Al llegar a su aparta-estudio, sentí deseos de salir corriendo, pero el miedo una vez mas de perder el amor de mi vida, me lo impidió, además él empezó a abrazarme y besarme tratando de tranquilizarme, lo logró, así que se dirigió al equipo de sonido y colocó música de Mozart, nuestro artista favorito. Sin las esperanzas perdidas aun, volví a suplicarle que echara todo atrás, fue en vano, porque apenas el señor Juan cerró las cortinas, me arrebató la botella para tomarse el último trago y me miró con una macabra determinación, diciéndome: “empieza la función”.

Nunca he sido desalmada pero la situación lo requería. Prendí la cámara de video como pude, para cumplir con mi parte del plan. Lanzándole besos a la cámara, se desnudo Martin y empezó a lamer con un apetito insaciable el cuello y el pecho del señor Juan, que se encontraba desnudo en la cama, con sus manos atadas por unas esposas. Con entonada rapidez tomaba a pico de botella, buscando la esquiva calma. De repente, un grito desgarrador taladró mis suaves oídos. Al mirar había sangre a borbotones. Enseguida me desmaye.
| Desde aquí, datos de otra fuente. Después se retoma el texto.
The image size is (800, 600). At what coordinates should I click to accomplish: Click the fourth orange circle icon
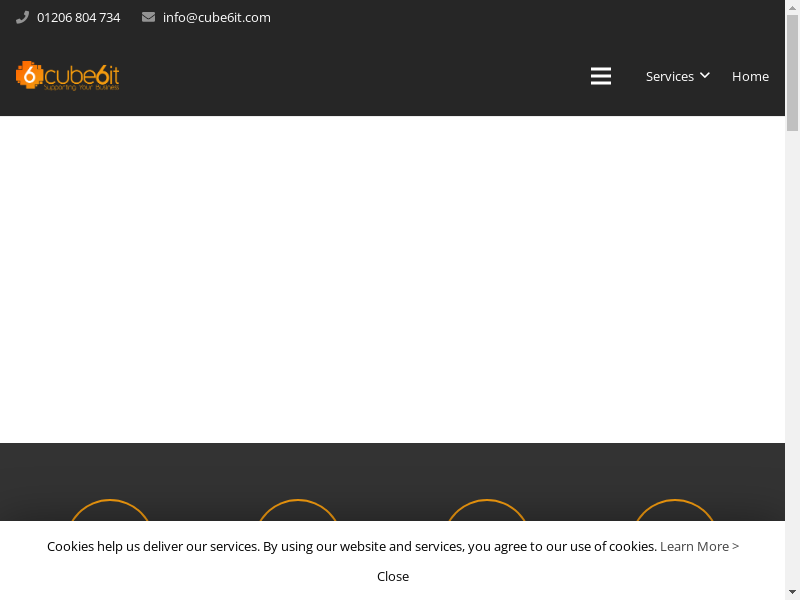click(675, 511)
Al despertar temblaba de tal manera que parecía que tiritaba de frio, en medio de un silencio abismal. Sentí un poco de alivio al ver a Martin, se me acercó con una fría elocuencia a pedirme que el ayudara a lavar las sabanas ensangrentadas. Con unas fuerzas inexplicables, me levanté y caminé detrás de él con rumbo hacia el lavadero, esta vez no me contuve y con una valentía que nunca creí tener, lo encaré:
-¿Dónde dejaste al señor Juan?

Como si nada, siguió su marcha. En la cocina, frente a la nevera se paró, la abrió y sacó una pesada bolsa negra, con la misma expresión de Sebastián cuando hace una pilatuna, sus ojos le empezaron a brillar y con una sádica sonrisa, me penetro con la mirada:
-¿Vos también quieres? Porque hay suficiente señor Juan para los dos.
Al tiempo que sacó un suculento pedazo de carne.